The guidelines now state that an antiestrogen, such as tamoxifen, plus or minus an LHRH agonist is appropriate first-line therapy for premenopausal women with ER-positive disease, or bony or soft tissue metastasis only or asymptomatic visceral disease, and who have received no prior antiestrogen therapy or have been off antiestrogen therapy for more than 1 year.
For 2002, the NCCN breast cancer panel upgraded sentinel lymph node biopsy from a footnote to an option equal to axillary lymph node dissection in appropriate patients when performed by experienced sentinel lymph node biopsy teams. This decision was based more on extent of use than evidence, Dr. Carlson commented.

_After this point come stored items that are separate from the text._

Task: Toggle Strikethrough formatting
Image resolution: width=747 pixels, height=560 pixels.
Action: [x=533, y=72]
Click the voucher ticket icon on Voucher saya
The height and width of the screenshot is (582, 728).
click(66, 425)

"Despite the absence of high level evidence and because of practice patterns across the United States, we are forced to make a recommendation," he said. "Based upon the available evidence, which is not high level evidence, it looks like sentinel lymph node biopsy is probably as accurate and as therapeutic as formal axillary dissection, and no one doubts that it has lower morbidity."
Dr. Carlson added that the committee strongly supports the performance and completion of multiple randomized clinical trials of sentinel lymph node biopsy, and possibly a meta-analysis, to prove if the "optimism surrounding sentinel node biopsy is deserved."